Com os minutos finais chegando e o placar estabelecido, o Atlético só teve o papel de ficar com a bola e esperar o fim do jogo. O Bahia pouco criava, e só assustou aos 39 minutos, quando Juninho, que entrou no lugar de Edson, bateu um escanteio fechado e quase fez olímpico. No minuto seguinte, o volante vacilou e deu um passe de graça para Nikão, que entrou na área e tocou para Guilherme, que finalizou para grande defesa de Jean, e na sobra Sidcley não perdoou e marcou o quarto. Goleada e festa da galera rubro negra na Baixada, com direito a gritos de "olé"

Com a placar, o Atlético devolveu a goleada sofrida por 6 a 2 em Salvador, chegou a sua quarta vitória seguida e entrou no G6 da competição. Agora o Furacão vai para Porto Alegre, encarar o Grêmio e depois ao Rio, encarar o Flamengo.

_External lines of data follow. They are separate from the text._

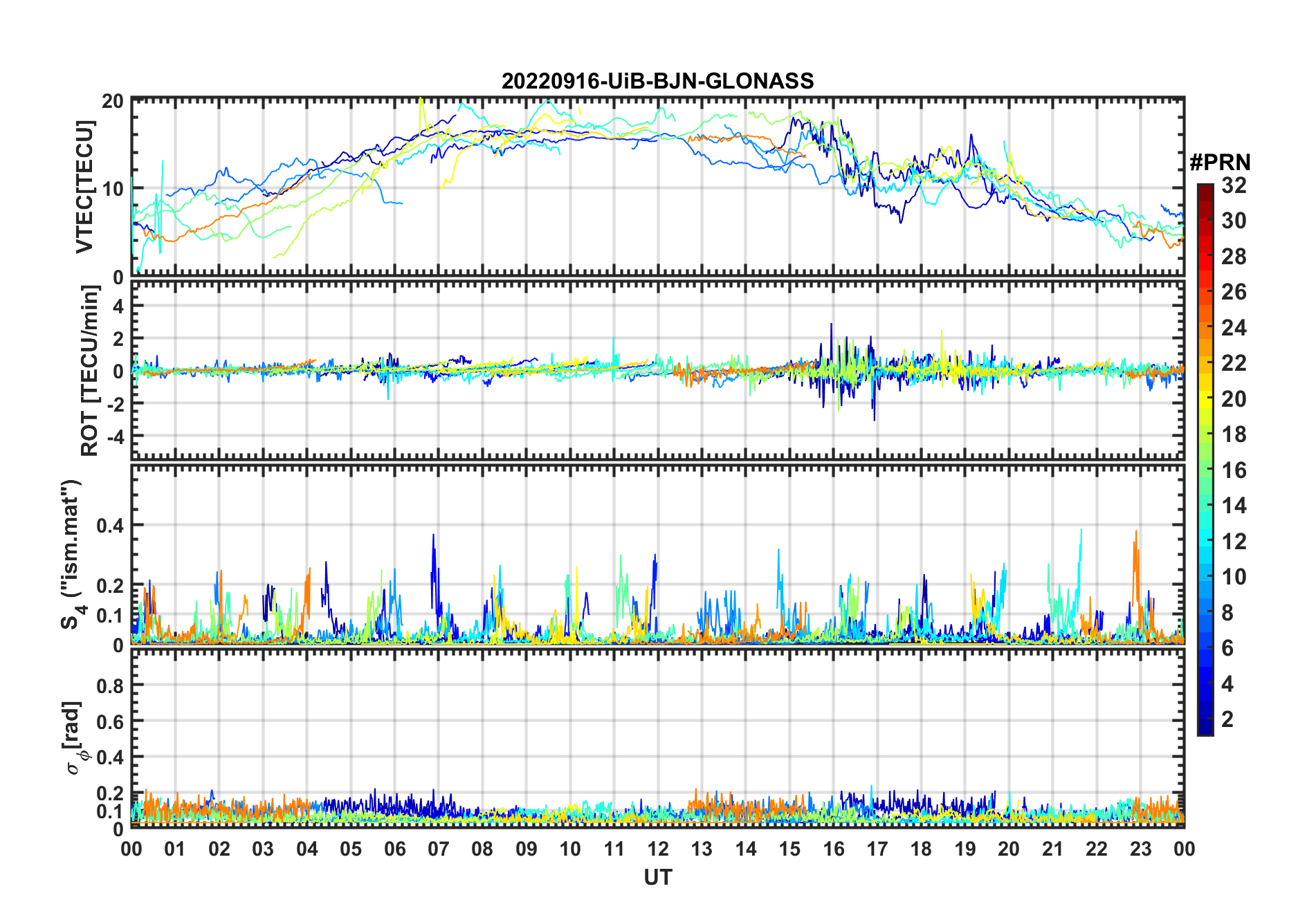Click the 24 tick label on the colorbar
The height and width of the screenshot is (920, 1316).
click(1234, 328)
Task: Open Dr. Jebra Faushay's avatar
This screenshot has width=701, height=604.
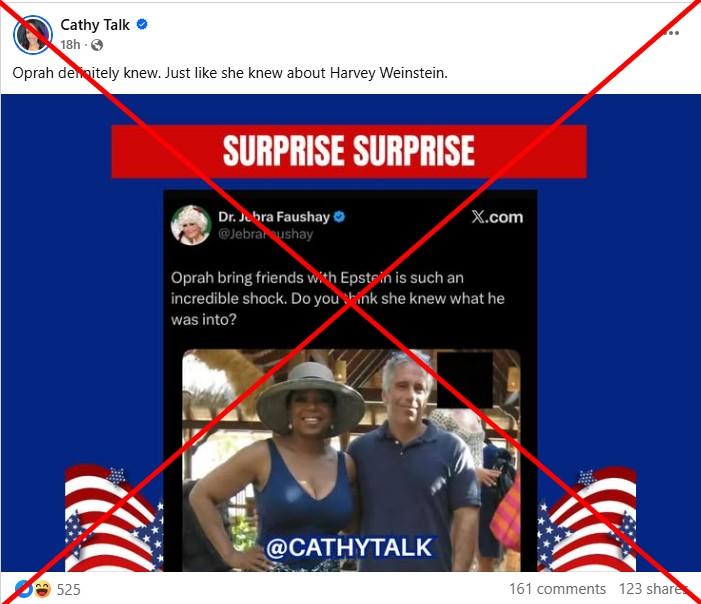Action: point(191,225)
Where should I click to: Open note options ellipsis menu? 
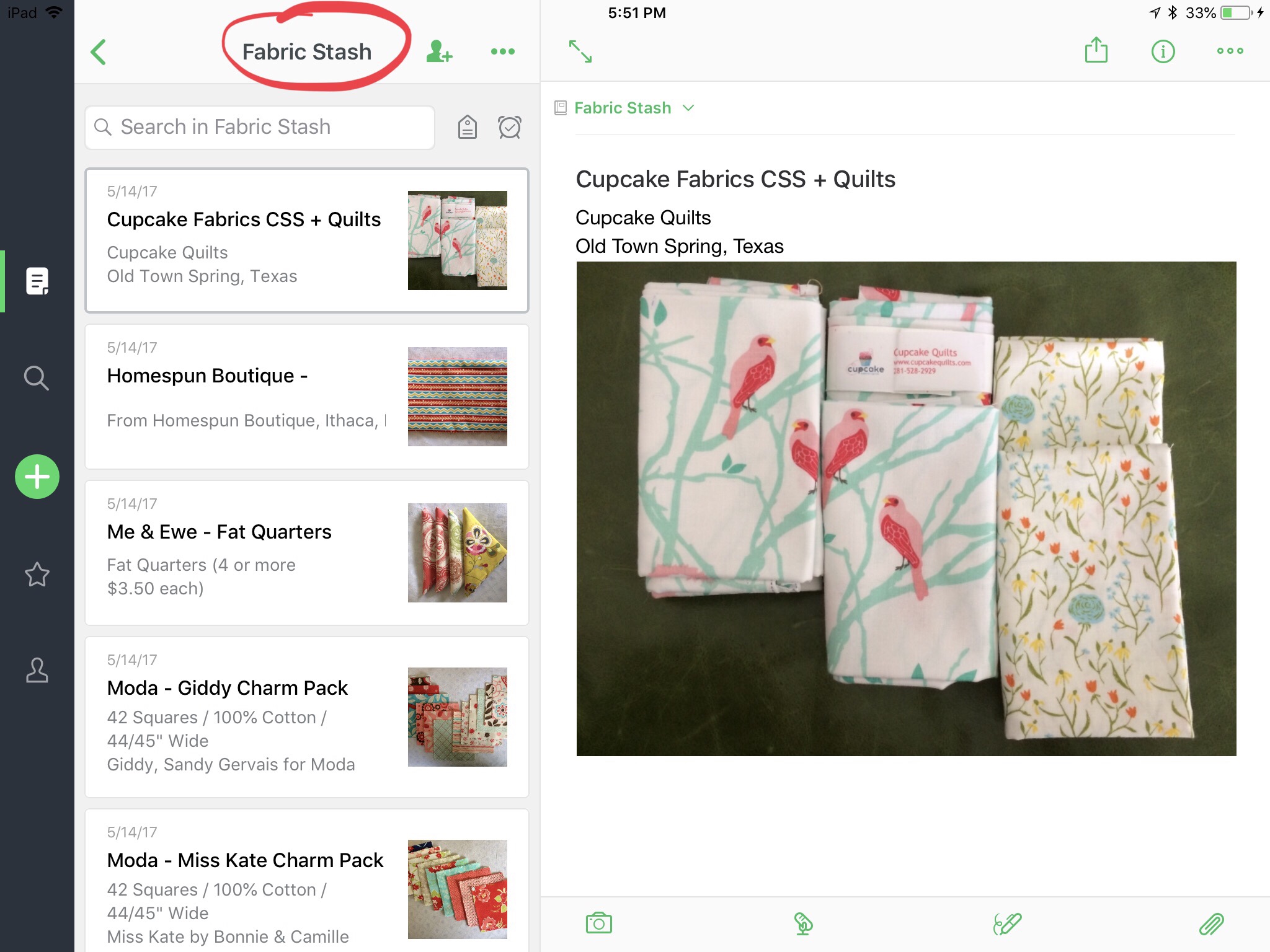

Gabriela Jahn/Do Rico ao Pobre

OS ESCRETES  XXXXXXXXXXXXXXXXXXXXXX

ATLÉTICO: 12 Weverton; 2 Jonathan (47 Cascardo), 25 Wanderson, 44 Thiago Heleno (27 Zé Ivaldo) e 87 Fabrício; 21 Pavez, 20 Rossetto, 23 Lucas Fernandes (8 Sidcley), 17 Guilherme e 11 Nikão; 9 Lucas Ribamar. Técnico: Fabiano Soares.

BAHIA: 1 Jean; 22 Eduardo, 3 Tiago, 30 Eder e 6 Matheus Reis; 19 Edson (5 Juninho), 23 Renê Junior, 20 Regis (40 João Paulo) e 18 Zé Rafael (12 Ferrareis); 17 Mendoza e 39 Rodrigão. Técnico: Preto Casagrande.

FICHA TÉCNICA - ATLÉTICO 4 X 1 BAHIA XXXXXXXXXXXXXXX

GOLS: Guilherme aos 24' do 1°T, Thiago Heleno, aos 6' do 2º T, Éder (GC), aos 13' do 2ºT e Sidcley, aos 40' do 2ºT para o Atlético; Mendoza, aos 19' do 1ºT, para o Bahia.

AMARELOS: Rossetto e Thiago Heleno (Atlético); Matheus Reis, Eduardo, Zé Rafael e Éder (Bahia).